You see the Well is the means through which a village reaches what truly sustains it - Water. Ordinary life carries on across the fields while the Well-shaft connected our daily activities to another, far bigger life-giving dimension. It is our friendships, social connections and shared roots, as much as it is our depths and the reservoir of our personal and collective resource. It is not yours or mine, but a wonderful living symbol of what is ‘ours’ beyond the tangible, measurable and boundaried.

”The eight fields represent daily routine but the ninth field required a sacrifice if one would draw from its contents.”
- I Ching

Have we forgotten that the Well must be maintained and that we are each and all responsible?

In ancient times there were occasions when a village or town had to move because the need for deep and resounding change presented. When this happened they would take with them all the comings and goings of everyday life, with the exception of the Well, for this connection is not something you can own: it must be recreated afresh in each new place, and no amount of politics or media spin changes its essential nature. It cannot be owned by any one individual, or controlled by an elitist few, and the fact that some among us luxuriate in swimming pools while others die from thirst speaks volumes to the state of our global Well at this time.

As we all struggle to cross this threshold from the old world to the new, the role of the village Well remains relevant and unchanged - even if more symbolic than actual. It is as if the Well shaft itself had been dug at right angles to time, reminding us that our cooperation and harmonious communion as a village lies at the centre of our quest for peace, harmony and an end to conflict. Anything less will leave us increasing the divisions among us and thirsty on every level of our Being.

So there is work to be done at a grassroots level among our streets and towns as we rebuild what pulls us together. In the same way that we recognise the way nature’s diversity is what holds it together and gives it richness, through war and conflict we are being asked to address the heart of the boundary wound in a place where we don’t have to ‘make sense’ of it. Are we not tired of the joyless wrangling and intellectualization of everything around us? Of the heavy fog of pros and cons, debates and endless minutia.

When will we look to the broken space where we once gathered in sameness at the village Well, we understand that through our separation and discord lies the medicine most needed at this time. Oneness.

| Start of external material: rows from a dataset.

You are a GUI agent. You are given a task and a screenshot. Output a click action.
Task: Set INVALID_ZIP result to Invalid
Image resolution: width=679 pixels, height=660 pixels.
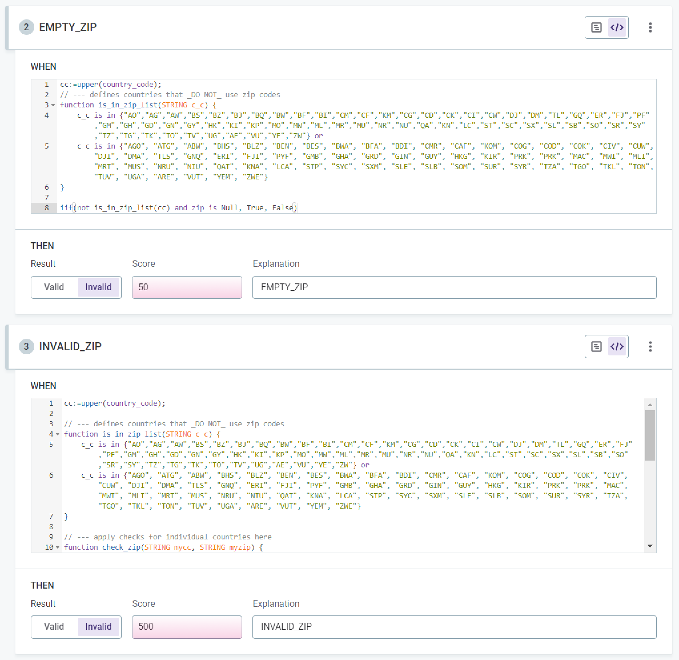pyautogui.click(x=98, y=626)
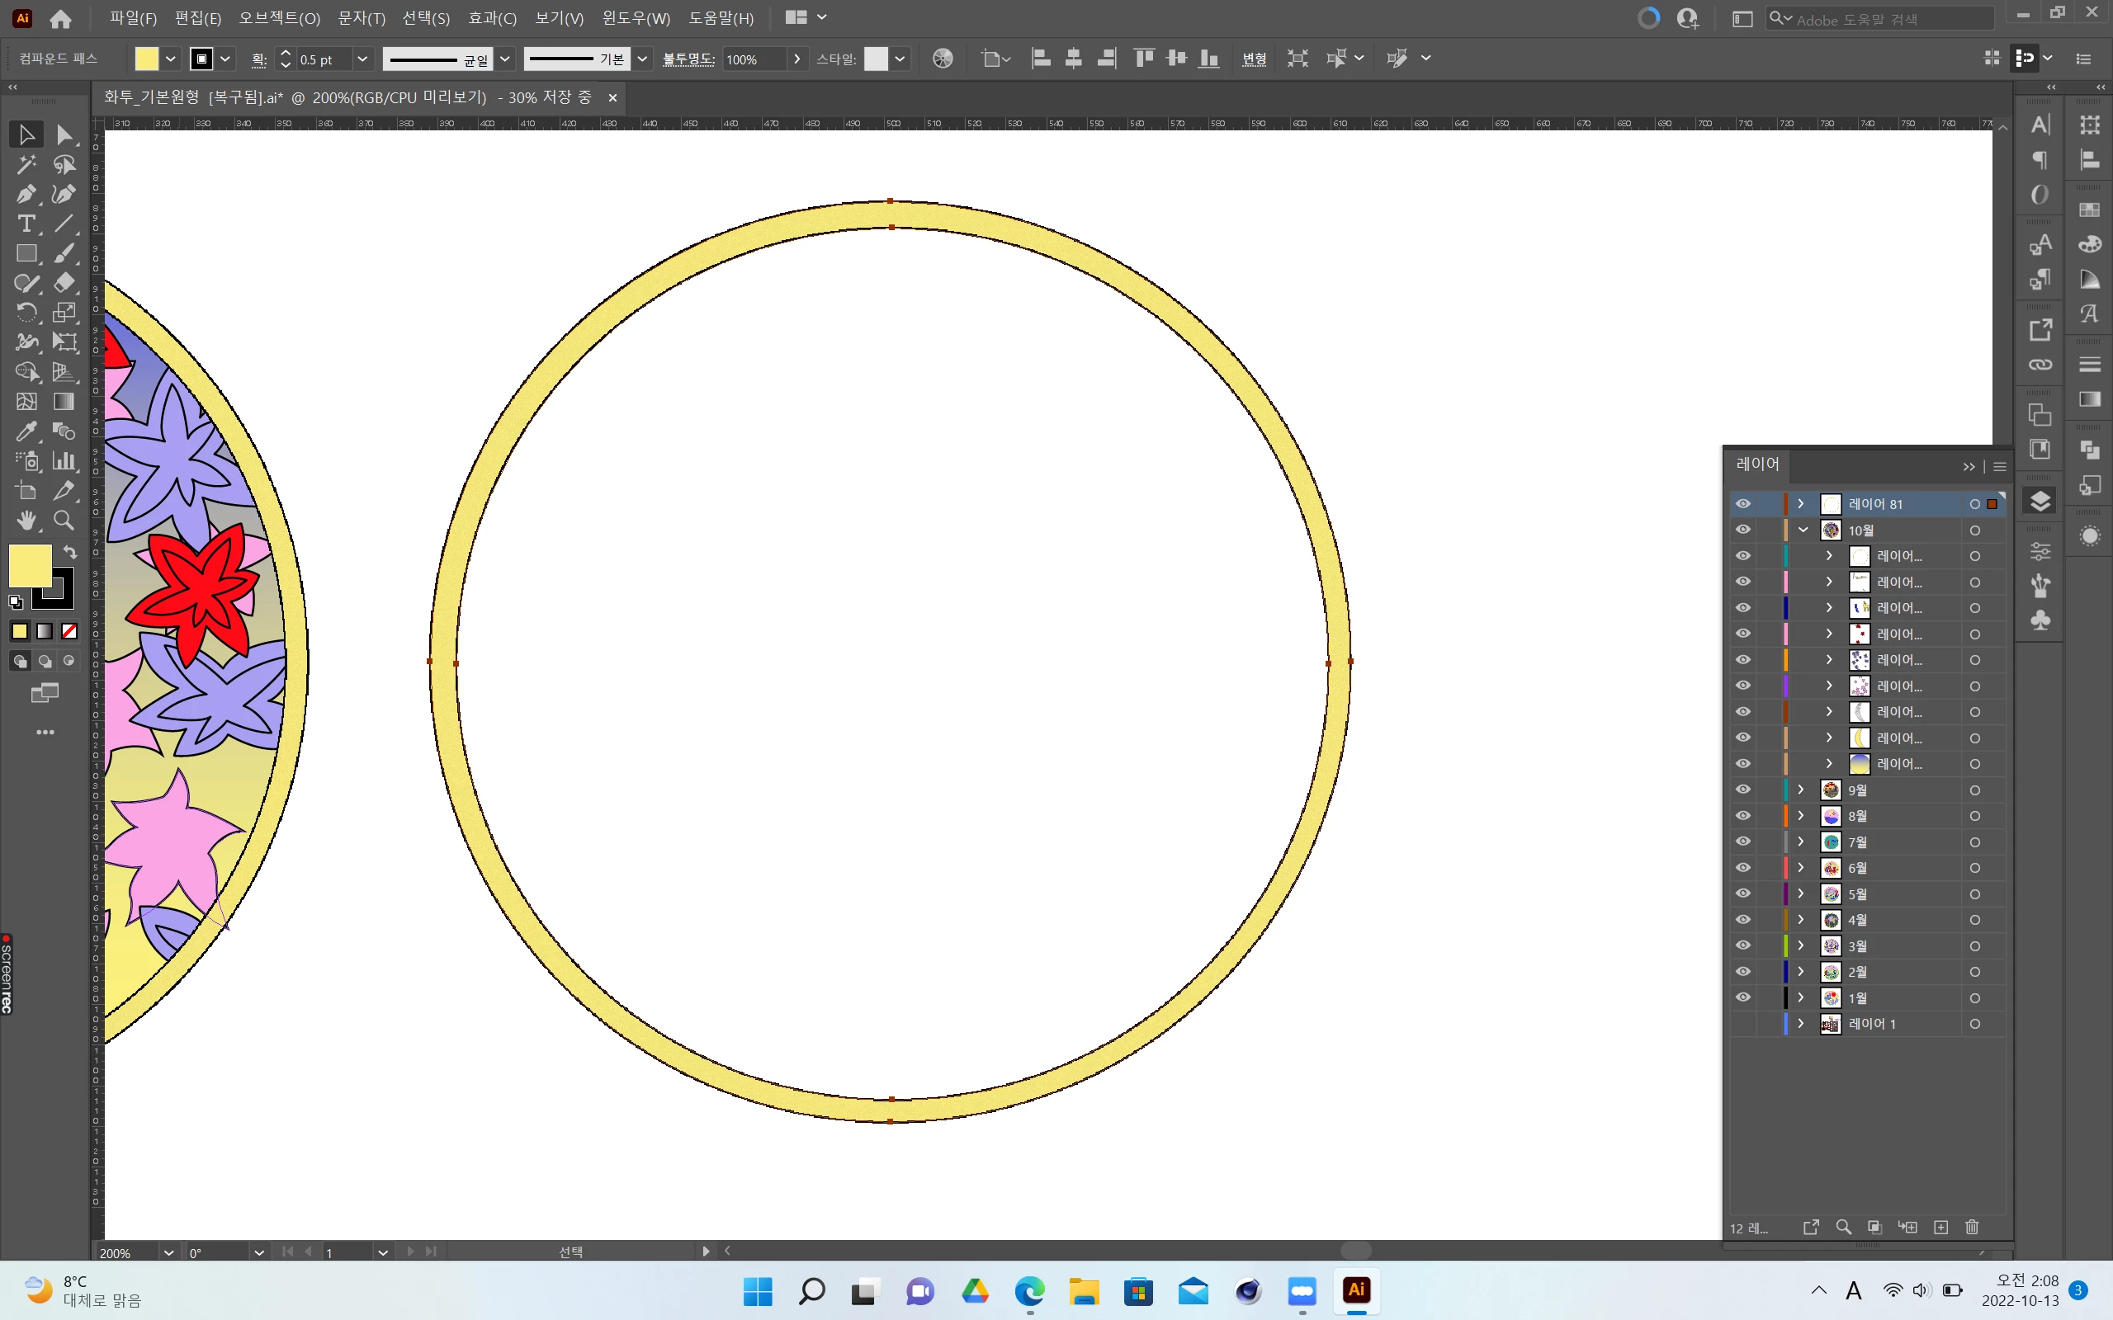Select the Zoom tool
The image size is (2113, 1320).
64,521
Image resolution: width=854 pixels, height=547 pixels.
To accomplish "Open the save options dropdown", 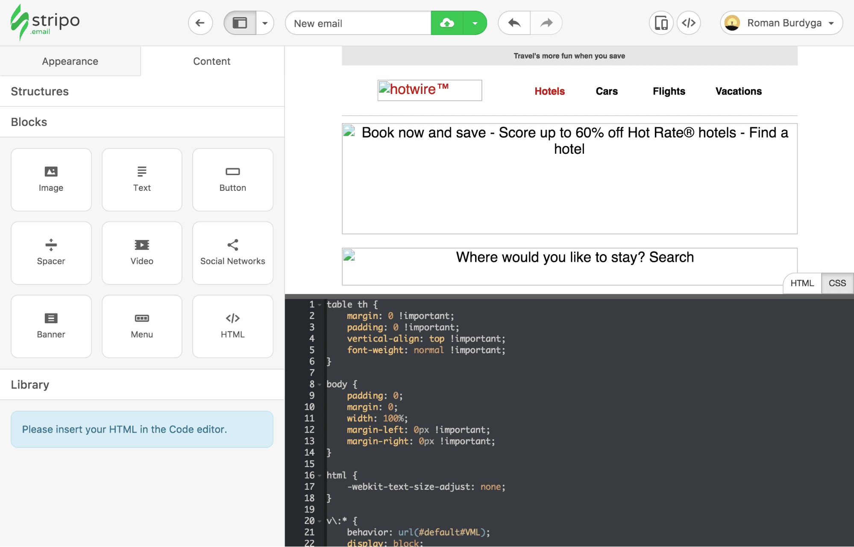I will pyautogui.click(x=475, y=23).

Throughout all mythology, we are shown the hero as the one who must visit the darkness in order to bring back the gift of life. In the tale of the times, the ‘hero’ who brings back the water is US, you and me. It’s a whole society, working steadily and practically together to keep their Well, their village and so the whole aquifer in good order.

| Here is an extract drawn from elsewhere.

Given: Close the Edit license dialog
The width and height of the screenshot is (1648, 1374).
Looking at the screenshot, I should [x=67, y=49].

Now we can choose to live in the endings or we can make a conscious choice to be inspired by the beginning. The best any individual can do as we cross the timeline of old and new is to throw themselves behind the future. Dig the shaft, prepare the wooden frame, reweave the rope, mend the bucket, and feed the craftspeople as they toil. Call everyone to the centre of town in celebration as only together will the village reclaim its community, and the whole world its peace.